BEGIN Data extract

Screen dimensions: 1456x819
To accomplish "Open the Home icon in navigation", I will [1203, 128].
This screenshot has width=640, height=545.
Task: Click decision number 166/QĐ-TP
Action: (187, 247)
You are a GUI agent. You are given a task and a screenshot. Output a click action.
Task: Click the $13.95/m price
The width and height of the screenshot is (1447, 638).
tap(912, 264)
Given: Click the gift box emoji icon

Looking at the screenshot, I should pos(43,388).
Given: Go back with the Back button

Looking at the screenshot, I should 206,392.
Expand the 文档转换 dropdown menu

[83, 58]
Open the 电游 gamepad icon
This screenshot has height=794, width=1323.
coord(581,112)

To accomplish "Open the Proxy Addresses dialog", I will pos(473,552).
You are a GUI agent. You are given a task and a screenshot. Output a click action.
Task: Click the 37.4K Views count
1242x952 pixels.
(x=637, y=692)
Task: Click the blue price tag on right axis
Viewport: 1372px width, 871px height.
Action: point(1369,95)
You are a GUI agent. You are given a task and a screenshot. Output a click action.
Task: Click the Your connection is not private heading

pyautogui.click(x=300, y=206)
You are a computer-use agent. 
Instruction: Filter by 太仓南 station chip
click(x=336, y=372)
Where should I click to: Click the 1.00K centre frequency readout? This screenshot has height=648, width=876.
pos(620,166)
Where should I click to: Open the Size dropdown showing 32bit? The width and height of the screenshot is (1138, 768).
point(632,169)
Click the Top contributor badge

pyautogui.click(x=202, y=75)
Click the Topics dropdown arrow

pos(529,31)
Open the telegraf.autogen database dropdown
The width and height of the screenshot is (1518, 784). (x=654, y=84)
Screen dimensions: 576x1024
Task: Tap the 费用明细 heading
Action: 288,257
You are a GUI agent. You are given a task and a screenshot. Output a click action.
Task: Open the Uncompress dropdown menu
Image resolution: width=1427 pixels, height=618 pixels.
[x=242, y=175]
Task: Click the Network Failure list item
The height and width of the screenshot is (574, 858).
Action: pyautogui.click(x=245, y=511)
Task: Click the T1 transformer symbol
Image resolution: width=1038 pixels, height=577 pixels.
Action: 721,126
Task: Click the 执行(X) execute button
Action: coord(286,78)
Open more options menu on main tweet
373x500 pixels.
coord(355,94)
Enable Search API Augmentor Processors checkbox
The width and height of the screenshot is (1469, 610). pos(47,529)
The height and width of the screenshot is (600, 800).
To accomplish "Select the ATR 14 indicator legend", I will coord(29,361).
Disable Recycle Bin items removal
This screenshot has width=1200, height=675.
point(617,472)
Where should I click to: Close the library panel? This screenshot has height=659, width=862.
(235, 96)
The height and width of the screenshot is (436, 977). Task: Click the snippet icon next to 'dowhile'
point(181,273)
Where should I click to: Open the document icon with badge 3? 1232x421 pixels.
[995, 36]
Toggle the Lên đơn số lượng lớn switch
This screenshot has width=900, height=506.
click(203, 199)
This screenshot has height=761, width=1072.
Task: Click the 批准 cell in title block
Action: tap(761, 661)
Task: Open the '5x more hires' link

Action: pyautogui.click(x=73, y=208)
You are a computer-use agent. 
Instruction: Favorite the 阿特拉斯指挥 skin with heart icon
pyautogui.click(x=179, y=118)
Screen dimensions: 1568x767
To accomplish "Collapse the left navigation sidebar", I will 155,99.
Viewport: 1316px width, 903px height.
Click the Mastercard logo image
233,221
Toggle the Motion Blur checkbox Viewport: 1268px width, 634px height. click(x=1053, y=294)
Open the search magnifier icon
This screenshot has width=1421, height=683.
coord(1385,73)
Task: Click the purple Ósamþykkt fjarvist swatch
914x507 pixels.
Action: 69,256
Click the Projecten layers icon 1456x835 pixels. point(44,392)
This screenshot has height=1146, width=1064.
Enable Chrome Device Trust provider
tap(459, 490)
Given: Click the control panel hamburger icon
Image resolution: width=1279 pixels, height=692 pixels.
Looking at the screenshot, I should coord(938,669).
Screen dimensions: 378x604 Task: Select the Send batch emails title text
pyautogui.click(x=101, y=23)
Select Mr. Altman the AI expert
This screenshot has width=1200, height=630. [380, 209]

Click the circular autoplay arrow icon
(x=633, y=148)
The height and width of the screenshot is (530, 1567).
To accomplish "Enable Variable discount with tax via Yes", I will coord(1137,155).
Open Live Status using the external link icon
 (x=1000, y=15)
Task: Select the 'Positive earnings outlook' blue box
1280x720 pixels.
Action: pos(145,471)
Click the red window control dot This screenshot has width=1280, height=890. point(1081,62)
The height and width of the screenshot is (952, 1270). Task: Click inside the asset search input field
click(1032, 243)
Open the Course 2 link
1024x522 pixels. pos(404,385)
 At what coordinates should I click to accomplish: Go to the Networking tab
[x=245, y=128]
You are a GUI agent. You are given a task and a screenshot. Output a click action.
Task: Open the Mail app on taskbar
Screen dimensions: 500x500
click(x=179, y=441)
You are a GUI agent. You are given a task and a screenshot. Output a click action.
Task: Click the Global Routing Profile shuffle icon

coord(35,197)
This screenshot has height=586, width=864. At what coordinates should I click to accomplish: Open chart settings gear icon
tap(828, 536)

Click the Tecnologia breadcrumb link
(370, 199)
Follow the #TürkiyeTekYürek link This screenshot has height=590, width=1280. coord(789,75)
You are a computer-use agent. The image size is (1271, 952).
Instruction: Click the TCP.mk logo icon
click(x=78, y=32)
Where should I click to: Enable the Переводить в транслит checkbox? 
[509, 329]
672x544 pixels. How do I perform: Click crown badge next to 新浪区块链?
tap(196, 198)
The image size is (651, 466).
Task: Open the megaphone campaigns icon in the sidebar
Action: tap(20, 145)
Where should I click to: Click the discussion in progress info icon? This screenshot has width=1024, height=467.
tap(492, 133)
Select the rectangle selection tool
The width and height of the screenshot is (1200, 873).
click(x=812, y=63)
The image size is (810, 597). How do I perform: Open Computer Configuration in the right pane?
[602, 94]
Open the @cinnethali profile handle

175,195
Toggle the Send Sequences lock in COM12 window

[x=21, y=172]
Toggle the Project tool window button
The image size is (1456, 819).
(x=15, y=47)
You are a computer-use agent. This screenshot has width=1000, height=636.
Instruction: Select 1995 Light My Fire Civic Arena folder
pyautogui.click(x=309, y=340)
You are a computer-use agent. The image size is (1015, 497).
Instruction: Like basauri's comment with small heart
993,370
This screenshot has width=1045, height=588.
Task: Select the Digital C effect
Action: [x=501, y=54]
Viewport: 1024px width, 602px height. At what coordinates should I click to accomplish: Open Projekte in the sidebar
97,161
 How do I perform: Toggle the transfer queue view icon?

END Data extract

Written task — Could you copy out the material word for word, from its very first line through the line containing "Looking at the screenshot, I should pos(43,388).", with that line included?

Written response —
Screen dimensions: 1456x819
To accomplish "Open the Home icon in navigation", I will [1203, 128].
This screenshot has width=640, height=545.
Task: Click decision number 166/QĐ-TP
Action: (187, 247)
You are a GUI agent. You are given a task and a screenshot. Output a click action.
Task: Click the $13.95/m price
The width and height of the screenshot is (1447, 638).
tap(912, 264)
Given: Click the gift box emoji icon

Looking at the screenshot, I should pos(43,388).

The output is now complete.